By Olivia Wiles
The music industry is an interconnected business full of varying demographics, expertise and aptitude. It is dominated by four particular companies: Sony Music Entertainment, Warner Music Group, Universal Music Group and EMI. These corporations control the majority of the market and have the ability to push artists to the next level. Audio engineers play vital roles within these major companies and small businesses. They work to produce live performances and recordings by fine-tuning sound. In larger companies, audio engineers will work under a music producer and artist to help see their vision through to the end. However, in smaller companies, music producers act as audio engineers in order to complete the production process.
Jobs in music production are male dominated. Production positions in the United States according to Statista are held by 97.7% men and 2.3% women. Because of this statistic, the majority of songs are produced through a man’s vision.
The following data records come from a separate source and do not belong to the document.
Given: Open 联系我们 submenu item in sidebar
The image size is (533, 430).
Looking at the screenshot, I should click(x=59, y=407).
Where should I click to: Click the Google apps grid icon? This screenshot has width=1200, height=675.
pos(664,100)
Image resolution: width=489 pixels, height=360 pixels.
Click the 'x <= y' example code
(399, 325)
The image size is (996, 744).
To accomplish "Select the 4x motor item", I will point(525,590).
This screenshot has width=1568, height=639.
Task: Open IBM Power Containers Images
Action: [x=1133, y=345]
It is interesting to think about how the music industry would change if more females were involved in the production process. It is difficult to point out exactly why this demographic is so skewed, but there are potential reasonings. Females are exposed to technology much differently than males. Traditionally, young girls are not taught how to use tools and build as often as boys are which can lead to lack of interest in these skill sets in the future. This is one potential cause for the lack of female representation in the music industry.
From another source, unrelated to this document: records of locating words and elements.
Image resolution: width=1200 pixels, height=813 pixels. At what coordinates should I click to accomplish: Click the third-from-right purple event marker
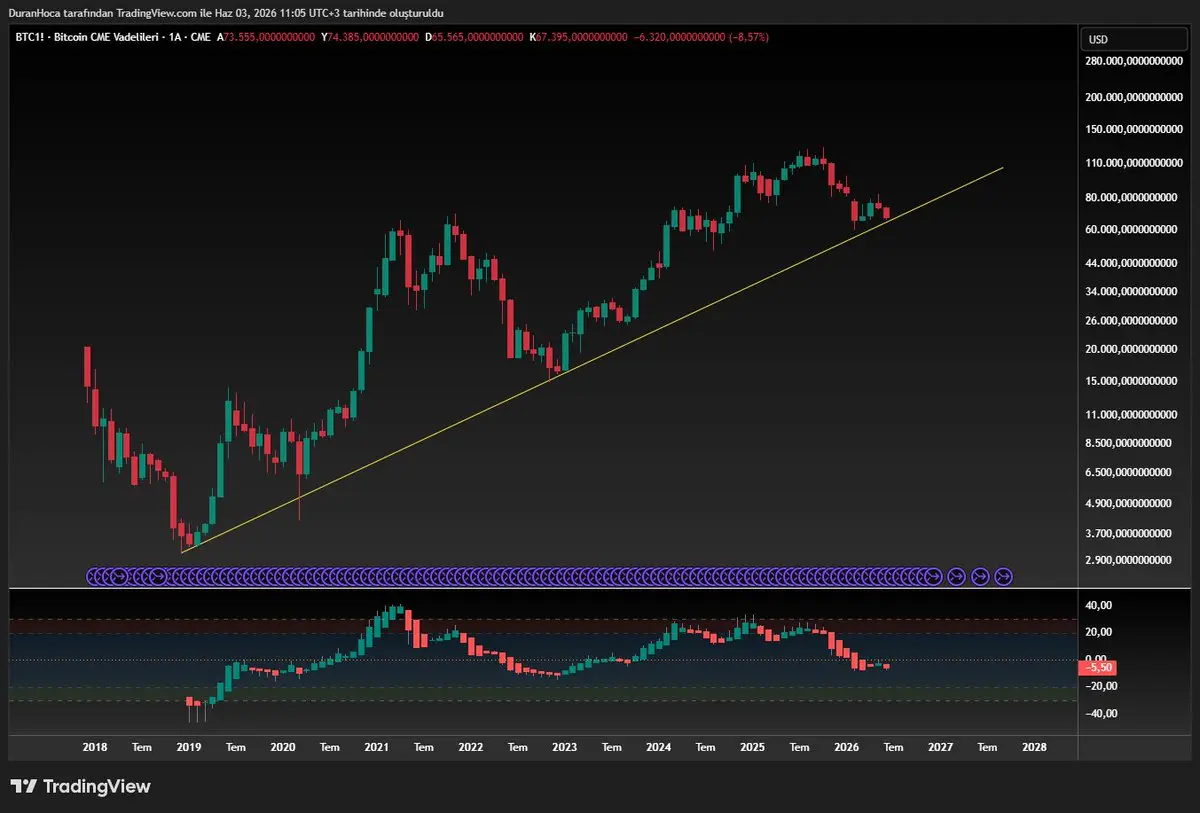click(x=956, y=576)
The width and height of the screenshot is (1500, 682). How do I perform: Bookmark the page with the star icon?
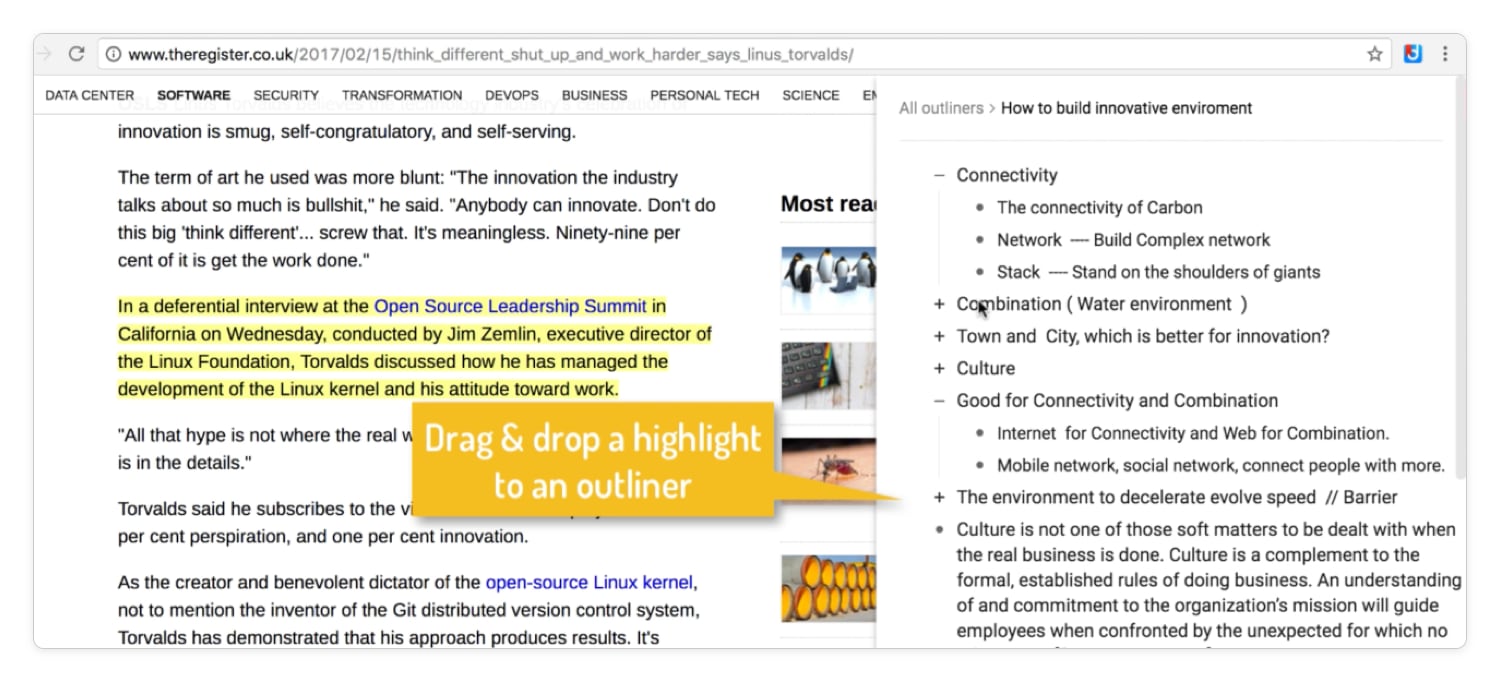(x=1375, y=54)
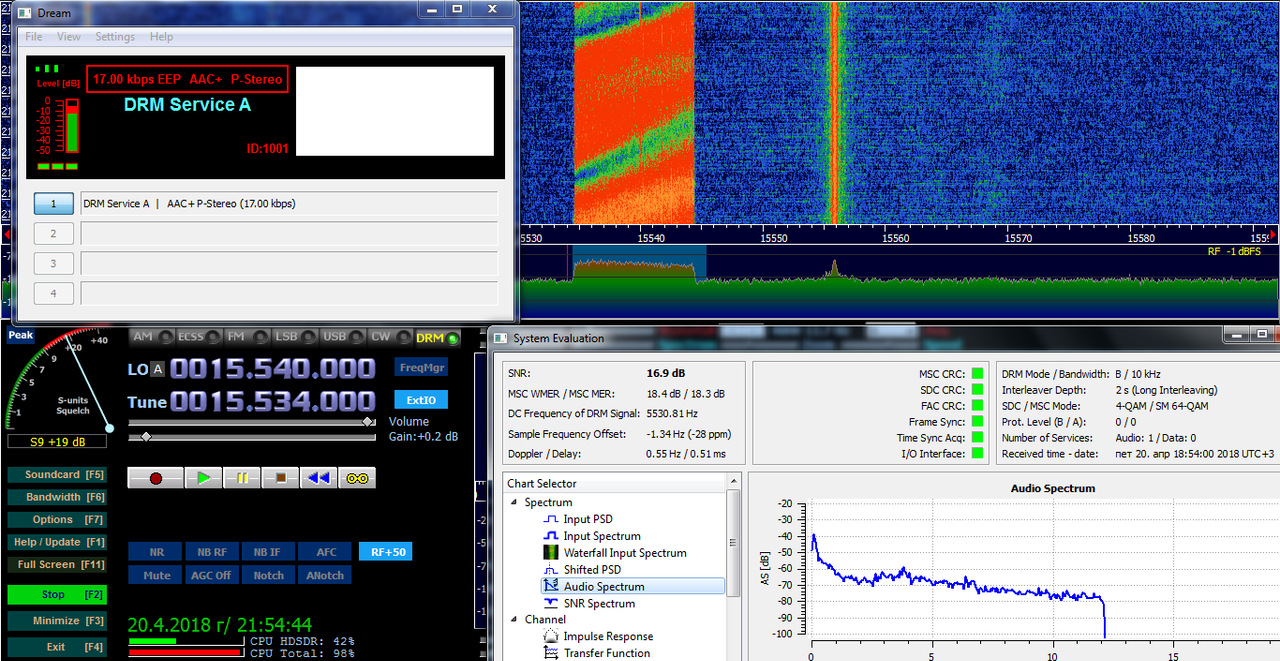
Task: Click the green play button
Action: (204, 478)
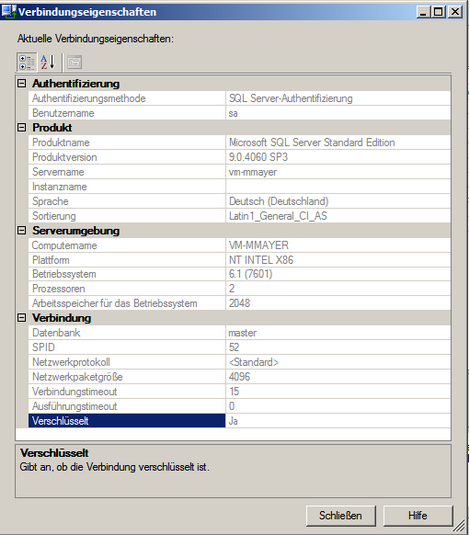
Task: Select the Netzwerkprotokoll row
Action: tap(239, 362)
As a female audio engineer, I understand what we have to go through in the industry. There are many incredible male music producers who curate excellent work environments so everyone feels included, but this is not always the case. One huge struggle female engineers experience is acquiring respect from peers. It is much less common to experience sexism in today’s world, but lack of respect is unfortunately a regular occurrence. In a production company, a woman will almost always find herself surrounded by only males. This creates a difficult dynamic where the woman stands out against the rest for better, or for worse. When I worked in an all-male studio, connecting with other producers was a lengthy process. I stuck out so much and experienced pressure to succeed. In order to thrive under pressure, I found it necessary to put on a bold and determined front. This helped me work through the group dynamic and gain credibility. However, it was exhausting. Women must work incredibly hard to gain acceptance when surrounded by all-male peers. We might have to adapt more to the environment, but we can become the voice of other women to ensure our perspective is brought to the table. We can support one another, become stronger and make great music.
Olivia is a junior and is working towards both Communications Studies and Arts Management Majors. She loves to go to concerts and produce music. Her dream job is to work for a major concert venue or music production company.